Each of the four protease superfamilies studied earlier: (1) alpha/beta-Hydrolases, (2) Trypsin-like serine proteases, (3) Cysteine proteinases and (4) SGNH hydrolase-like proteins, SCOP (Structural Classification of Proteins,
https://scop.mrc-lmb.cam.ac.uk/ [
5]) IDs: 3000102, 3000114, 3001808 and 3001315, respectively, had only rare, structural exceptions, where aspartic acid could be found in place of the canonical catalytic serine or cysteine residues. At the same time, most of the proteases that predominantly use aspartic acid as a catalytic residue are grouped into the “Acid proteases” superfamily (SCOP ID: 3001059). This superfamily belongs to the “All beta proteins” class (SCOP ID: 1000001) and includes four families, including the “Pepsin-like” family (SCOP ID: 4002301). The 3D structure of a protein from the Pepsin-like family consists of two similar beta barrel domains (N- and C-terminal) with one catalytic aspartate residue in each domain [
6,
7,
8]. Aspartic proteases of this family use an activated water molecule bound to two conserved aspartate residues for catalysis of their peptide substrates.
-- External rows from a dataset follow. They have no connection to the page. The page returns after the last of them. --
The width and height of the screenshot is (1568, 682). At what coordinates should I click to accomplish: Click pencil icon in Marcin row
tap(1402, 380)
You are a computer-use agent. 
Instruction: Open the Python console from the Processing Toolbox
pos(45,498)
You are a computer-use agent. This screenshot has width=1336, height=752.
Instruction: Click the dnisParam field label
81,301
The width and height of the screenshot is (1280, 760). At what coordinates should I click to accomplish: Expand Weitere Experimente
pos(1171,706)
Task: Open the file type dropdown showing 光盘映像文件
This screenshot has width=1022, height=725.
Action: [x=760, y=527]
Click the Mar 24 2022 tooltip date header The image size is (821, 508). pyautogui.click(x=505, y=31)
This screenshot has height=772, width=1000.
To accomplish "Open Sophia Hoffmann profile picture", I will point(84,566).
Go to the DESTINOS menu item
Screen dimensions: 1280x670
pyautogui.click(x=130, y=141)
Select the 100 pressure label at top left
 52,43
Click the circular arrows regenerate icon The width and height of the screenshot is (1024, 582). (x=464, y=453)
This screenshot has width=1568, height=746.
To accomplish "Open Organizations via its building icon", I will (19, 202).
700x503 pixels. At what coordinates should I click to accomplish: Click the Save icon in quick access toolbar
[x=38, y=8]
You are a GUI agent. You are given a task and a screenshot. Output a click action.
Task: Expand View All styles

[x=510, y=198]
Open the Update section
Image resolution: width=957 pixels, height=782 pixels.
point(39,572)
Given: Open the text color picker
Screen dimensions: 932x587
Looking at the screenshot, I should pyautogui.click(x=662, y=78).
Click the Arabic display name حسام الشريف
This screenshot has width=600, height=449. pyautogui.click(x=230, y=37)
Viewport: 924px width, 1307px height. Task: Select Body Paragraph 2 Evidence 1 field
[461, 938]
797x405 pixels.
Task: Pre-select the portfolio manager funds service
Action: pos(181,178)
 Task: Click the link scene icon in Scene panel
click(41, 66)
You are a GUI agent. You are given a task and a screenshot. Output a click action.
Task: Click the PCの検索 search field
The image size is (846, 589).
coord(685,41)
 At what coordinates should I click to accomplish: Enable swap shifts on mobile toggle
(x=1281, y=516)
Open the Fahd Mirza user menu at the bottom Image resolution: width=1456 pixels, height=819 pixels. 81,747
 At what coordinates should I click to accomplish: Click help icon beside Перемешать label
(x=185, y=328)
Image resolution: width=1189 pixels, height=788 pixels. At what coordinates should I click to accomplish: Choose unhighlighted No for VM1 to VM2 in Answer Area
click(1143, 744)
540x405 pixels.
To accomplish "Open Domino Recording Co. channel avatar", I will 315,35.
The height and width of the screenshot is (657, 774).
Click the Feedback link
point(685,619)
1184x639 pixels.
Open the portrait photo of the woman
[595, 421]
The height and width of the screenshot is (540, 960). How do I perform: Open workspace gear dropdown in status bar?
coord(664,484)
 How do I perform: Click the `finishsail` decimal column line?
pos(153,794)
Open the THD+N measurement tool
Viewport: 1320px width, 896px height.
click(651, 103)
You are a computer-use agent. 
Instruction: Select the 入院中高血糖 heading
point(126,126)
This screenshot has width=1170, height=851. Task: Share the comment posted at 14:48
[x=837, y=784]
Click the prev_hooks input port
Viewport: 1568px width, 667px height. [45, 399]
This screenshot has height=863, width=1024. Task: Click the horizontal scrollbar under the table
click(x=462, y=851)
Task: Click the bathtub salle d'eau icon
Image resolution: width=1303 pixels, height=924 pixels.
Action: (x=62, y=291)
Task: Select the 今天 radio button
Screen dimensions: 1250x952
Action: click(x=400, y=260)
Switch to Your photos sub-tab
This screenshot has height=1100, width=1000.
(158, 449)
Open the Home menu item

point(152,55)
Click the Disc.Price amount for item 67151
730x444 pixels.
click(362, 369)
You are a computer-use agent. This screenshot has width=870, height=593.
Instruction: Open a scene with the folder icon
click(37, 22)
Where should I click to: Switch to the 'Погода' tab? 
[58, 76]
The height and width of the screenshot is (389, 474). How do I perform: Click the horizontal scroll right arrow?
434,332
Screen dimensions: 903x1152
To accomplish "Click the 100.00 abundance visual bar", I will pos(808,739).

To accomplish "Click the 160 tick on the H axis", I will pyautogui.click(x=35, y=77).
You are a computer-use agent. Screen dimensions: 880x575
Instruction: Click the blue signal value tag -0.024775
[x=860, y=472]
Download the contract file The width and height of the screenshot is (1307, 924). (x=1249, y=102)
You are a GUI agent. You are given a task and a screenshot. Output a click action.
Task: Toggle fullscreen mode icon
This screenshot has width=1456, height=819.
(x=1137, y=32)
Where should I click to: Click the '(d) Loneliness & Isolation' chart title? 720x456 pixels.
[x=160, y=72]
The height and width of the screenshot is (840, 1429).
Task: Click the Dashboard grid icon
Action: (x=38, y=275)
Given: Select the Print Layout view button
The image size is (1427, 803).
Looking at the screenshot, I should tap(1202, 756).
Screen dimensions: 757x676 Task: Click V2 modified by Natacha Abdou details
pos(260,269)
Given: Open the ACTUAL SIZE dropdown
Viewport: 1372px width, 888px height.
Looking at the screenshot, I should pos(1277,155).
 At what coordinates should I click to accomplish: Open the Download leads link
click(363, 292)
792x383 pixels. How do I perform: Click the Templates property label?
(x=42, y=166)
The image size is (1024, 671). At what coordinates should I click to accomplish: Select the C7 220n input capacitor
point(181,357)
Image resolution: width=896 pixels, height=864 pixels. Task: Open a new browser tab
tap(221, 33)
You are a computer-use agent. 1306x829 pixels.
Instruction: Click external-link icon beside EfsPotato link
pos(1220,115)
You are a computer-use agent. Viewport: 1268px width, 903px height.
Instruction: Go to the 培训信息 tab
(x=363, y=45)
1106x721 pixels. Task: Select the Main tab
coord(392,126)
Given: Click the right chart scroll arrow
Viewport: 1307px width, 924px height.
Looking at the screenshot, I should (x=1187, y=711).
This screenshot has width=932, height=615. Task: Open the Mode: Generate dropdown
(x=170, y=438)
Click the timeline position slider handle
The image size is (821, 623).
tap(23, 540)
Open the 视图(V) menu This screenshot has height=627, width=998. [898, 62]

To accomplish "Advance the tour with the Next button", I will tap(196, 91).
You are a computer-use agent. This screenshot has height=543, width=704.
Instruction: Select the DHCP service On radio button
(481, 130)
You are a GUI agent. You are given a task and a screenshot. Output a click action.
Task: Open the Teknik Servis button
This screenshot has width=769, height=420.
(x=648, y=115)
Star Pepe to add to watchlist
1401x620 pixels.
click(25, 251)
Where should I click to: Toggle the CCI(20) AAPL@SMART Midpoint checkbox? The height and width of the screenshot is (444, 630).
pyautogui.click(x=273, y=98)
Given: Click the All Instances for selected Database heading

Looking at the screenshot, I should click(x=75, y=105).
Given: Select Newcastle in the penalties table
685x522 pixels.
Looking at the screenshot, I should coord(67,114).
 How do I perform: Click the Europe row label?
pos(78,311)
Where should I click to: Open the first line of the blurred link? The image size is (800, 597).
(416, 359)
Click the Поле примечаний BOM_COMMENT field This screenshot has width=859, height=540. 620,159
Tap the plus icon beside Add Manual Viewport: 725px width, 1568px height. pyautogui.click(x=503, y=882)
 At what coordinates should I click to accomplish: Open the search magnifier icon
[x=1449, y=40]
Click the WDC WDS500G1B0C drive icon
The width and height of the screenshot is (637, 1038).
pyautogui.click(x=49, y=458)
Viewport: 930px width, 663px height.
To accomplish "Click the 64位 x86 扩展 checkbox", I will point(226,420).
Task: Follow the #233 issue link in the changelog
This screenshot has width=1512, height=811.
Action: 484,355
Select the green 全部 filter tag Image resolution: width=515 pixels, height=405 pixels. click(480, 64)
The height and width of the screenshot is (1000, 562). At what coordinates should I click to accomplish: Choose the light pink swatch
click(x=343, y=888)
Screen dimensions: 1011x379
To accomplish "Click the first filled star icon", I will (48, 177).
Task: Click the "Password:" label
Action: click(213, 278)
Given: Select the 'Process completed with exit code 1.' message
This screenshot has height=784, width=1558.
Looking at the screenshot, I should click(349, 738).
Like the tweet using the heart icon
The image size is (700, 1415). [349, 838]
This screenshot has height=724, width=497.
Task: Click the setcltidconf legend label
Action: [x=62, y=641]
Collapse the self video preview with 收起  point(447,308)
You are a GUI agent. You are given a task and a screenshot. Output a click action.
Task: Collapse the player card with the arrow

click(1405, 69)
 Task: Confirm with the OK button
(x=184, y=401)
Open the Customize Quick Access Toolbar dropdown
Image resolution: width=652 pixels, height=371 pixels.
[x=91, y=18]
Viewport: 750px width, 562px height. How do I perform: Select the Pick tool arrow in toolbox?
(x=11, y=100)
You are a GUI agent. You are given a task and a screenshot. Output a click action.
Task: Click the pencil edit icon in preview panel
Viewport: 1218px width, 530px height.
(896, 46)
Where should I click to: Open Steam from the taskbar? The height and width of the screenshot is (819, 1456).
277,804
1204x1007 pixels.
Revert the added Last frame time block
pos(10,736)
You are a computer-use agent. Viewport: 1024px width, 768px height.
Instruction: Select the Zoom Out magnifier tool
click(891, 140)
Enzymes of the Pepsin-like family are synthesized as inactive zymogens (pro-enzymes), and later they are subsequently activated by cleavage of the N-terminal pro-peptide, which separate upon activation [
9]. The protease 3D structures of the other three families resemble that of one of the structural domains of the peptidase from the “Pepsin-like” family, and they become active when two monomers assemble to form the catalytically active dimer [
10].
Here, we propose a general model of the conserved Structural Catalytic Core (SCC) of aspartate proteases. Based on the “key” features of this model, we present a comparative structural analysis of 3D structures of superfamily representative domains in their zymogenic, free and ligand-bound forms found in the Protein Data Bank (PDB [
11,
12]). In addition, we show a comparative structural analysis of SCC models obtained after dimerization of two identical amino acid chains of proteases or duplication of corresponding amino acid fragments within the same chain.
2. Results and Discussion
2.1. Creating the Dataset of the Acid Proteases Superfamily Fold Proteins
Currently, according to the SCOP, the Acid proteases superfamily consists of 4 families: 1) Lpg0085-like (SCOP ID: 4001811), 2) Retroviral protease (retropepsin) (SCOP ID: 4002288), 3) Pepsin-like (SCOP ID: 4002301) and 4) Dimeric aspartyl proteases (SCOP ID: 4004443) with more than 146 representative domains [
5]. Representative 3D structures of this superfamily are tabulated in
Table 1. Of the four families, only the Pepsin-like family contains 3D structures of the zymogenic form of aspartic proteases. In addition to the SCOP database, we used data from the Proteopedia and the Uniprot databases (
http://proteopedia.org/ wiki/ index.php/ Main_Page [
13,
14] and
https://www.uniprot.org/ [
15], respectively). Ten pro-enzyme structures were identified, and they are indicated with a “p” in
Table 1. Since each 3D structure of the Pepsin-like pro-enzymes contained two similar domains, both domains were separately analyzed at their catalytic regions, and thus
Table 1 contains two lines for each PDB ID of a pro-enzyme labeled as “a” and “b”. For four proteins out of ten, in addition to coordinates of the zymogenic form, there were also available coordinates for both the ligand-free and ligand-bound forms, labeled in
Table 1 with letters “c/d” and “e/f”, respectively. For three out of ten proteins, in addition to the coordinates of the zymogenic form, there were coordinates of only the ligand-bound form (i.e., “a”, “b”, “e” and “f” only; rows N: 4, 6 and 7). And for the remaining three proteins there were coordinates available only for the zymogenic form (i.e., “a” and “b” only; rows N: 8-10). In addition to these ten proteases from the Pepsin-like family, three proteolytically nonfunctional proteins in one or two forms were also analyzed (rows N: 11-13). The proteolytic inactivity of the last three proteins is caused by the replacement of their catalytic aspartic acids in the C-domains with serine.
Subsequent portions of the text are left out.